The trumpet is already a big hit in Belgium, where stadiums ban both vuvuzelas and, for safety reasons, canister fog horns, an extremely loud, pressurized device more at home as part of a safety kit on boats.
“We never expected such a success,” Dos Santos said.
Nearly 300,000 diabolicals – named after Belgium’s “Red Devils” football team – have been sold since the end of last year, and to keep up with demand, some 15,000 make their way daily from a Madrid factory to the plant in the southwestern Belgium city of Mons where they are assembled and packed for shipment.
“It was actually a Spanish friend, a Real Madrid fan, who came up with the idea after a friend was blocked from the stadium with a canister fog horn,” Dos Santos said.
“He thought about how birds make sounds, manipulating vibrations against membranes, and he tested thousands of membranes before finding the right one.
“This membrane is the secret,” said Dos Santos, who is the owner of the patent.
The Belgian instrument has a higher pitch, more like a horn, and can make a trilling sound when the stem is pumped. At 98 decibels, it is nearly as loud as a vuvuzela but requires less lung power, its makers said.

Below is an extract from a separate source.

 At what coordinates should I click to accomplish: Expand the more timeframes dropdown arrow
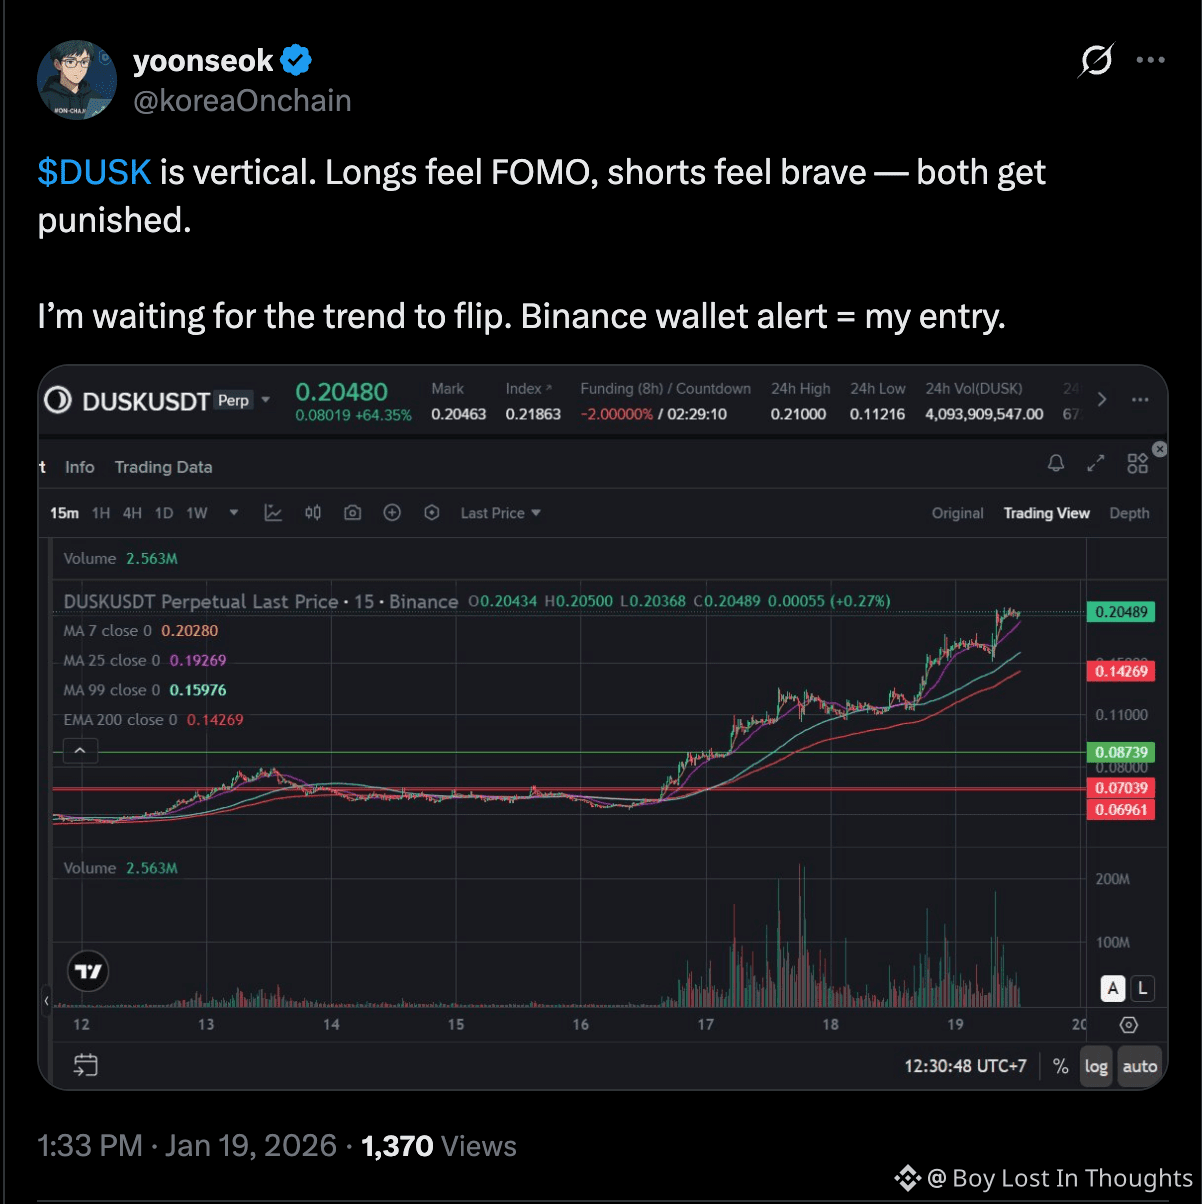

While voted the 2010 World Cup “word” by global linguists and “South Africa’s 12th language,” detractors likened vuvuzelas to a swarm of angry bees.
Doctors warned of hearing loss, broadcasters said they disrupted transmission, some players could “not concentrate” and football’s world and European governing bodies FIFA and UEFA later banned it at many games.
Dos Santos brushes off concern about his product, which sells for $12 and comes in all the colors of World Cup countries.
It is now available “across Europe, notably in Belgium, but is also huge in Portugal,” he said.
And “this week, we got orders from Ecuador, Mozambique, Colombia and Angola,” said Fabio Lavalle, owner of the small, 14-employee Mons factory, which he said was working 16 to 18 hours a day to cope with the orders. “It just doesn’t stop.”
Ironically, a Brazilian-made rival, the “caxirola” – a yellow and green plastic percussion instrument resembling a hand grenade that rattles when shaken – created to be the official instrument at the 2014 games has since been banned.
Brazilian supporters used caxirolas to attack players in a local match before last year’s Confederations Cup, prompting the government to ban both caxirolas and vuvuzelas from those games.
Brazil has said the caxirola, and any object that could be used as a weapon, will not be allowed at 2014 World Cup games, but so far – like FIFA – has no official position on the diabolica other than to say it could be banned if it’s deemed to be an object that could be used violently.
Dos Santos remains confident, showing off photos with football stars like Brazilian striker Ronaldo, Michel Platini or Luis Figo checking out his product.
“We met Ronaldo in Madrid a few weeks ago for a charity match and he tested the diabolica. He didn’t want to give it back to us,” he joked.
“Believe me, the diabolica is going to make a lot of noise this summer in Brazil.”